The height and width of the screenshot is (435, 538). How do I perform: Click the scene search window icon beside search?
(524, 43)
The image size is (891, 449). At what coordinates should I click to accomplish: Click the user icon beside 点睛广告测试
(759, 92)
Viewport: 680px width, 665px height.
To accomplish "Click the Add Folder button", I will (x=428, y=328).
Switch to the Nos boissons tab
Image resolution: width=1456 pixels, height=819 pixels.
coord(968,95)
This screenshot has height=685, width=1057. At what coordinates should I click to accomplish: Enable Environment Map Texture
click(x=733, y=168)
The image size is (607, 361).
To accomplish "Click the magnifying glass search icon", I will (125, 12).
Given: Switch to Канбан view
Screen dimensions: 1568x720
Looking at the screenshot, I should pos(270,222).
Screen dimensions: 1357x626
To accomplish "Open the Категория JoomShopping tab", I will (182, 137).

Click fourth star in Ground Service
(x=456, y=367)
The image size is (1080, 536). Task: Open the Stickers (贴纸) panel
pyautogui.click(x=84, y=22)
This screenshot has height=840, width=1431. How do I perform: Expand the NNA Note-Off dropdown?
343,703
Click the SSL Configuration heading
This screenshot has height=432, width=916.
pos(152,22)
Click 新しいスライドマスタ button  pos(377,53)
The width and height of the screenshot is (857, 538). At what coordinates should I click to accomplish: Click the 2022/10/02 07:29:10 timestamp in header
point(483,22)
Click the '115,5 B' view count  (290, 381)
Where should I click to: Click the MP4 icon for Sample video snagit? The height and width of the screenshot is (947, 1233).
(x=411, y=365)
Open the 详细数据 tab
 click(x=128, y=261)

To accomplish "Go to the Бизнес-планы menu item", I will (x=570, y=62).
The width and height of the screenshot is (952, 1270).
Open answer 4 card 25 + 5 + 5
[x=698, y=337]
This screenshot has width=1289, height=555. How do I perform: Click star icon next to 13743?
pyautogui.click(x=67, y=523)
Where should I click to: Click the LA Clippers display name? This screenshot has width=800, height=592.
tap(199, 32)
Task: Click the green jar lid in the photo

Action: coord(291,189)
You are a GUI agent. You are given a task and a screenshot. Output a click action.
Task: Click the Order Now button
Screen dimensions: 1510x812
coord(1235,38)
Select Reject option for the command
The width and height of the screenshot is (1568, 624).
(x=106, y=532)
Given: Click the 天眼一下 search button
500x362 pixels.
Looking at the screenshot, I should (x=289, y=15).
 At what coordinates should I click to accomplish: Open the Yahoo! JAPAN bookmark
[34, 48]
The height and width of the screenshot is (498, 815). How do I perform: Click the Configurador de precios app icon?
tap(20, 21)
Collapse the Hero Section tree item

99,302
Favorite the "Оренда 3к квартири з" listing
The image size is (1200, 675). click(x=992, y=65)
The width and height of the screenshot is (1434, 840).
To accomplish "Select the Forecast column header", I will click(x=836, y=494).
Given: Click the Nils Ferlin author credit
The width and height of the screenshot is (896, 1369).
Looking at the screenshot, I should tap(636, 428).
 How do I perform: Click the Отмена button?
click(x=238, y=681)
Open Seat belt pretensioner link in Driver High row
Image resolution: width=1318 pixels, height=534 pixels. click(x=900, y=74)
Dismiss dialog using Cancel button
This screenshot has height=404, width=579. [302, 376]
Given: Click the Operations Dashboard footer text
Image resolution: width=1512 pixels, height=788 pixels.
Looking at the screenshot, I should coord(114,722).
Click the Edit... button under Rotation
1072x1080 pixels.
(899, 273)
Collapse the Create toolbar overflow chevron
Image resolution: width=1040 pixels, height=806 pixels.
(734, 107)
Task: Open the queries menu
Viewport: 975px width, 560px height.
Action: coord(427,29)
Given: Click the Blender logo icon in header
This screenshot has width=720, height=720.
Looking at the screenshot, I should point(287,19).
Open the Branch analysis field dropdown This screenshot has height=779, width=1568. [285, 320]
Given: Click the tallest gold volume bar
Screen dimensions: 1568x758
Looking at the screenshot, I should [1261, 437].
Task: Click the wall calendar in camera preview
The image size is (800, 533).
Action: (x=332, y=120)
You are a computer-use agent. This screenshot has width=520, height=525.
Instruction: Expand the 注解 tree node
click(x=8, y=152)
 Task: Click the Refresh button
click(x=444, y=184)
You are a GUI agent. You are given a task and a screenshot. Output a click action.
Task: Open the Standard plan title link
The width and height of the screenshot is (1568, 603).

========================================================================

[WORK INSTRUCTION]
In the records above, find each line that mentions the word "menu", and copy it.

[EXERCISE SOLUTION]
To accomplish "Go to the Бизнес-планы menu item", I will (x=570, y=62).
Task: Open the queries menu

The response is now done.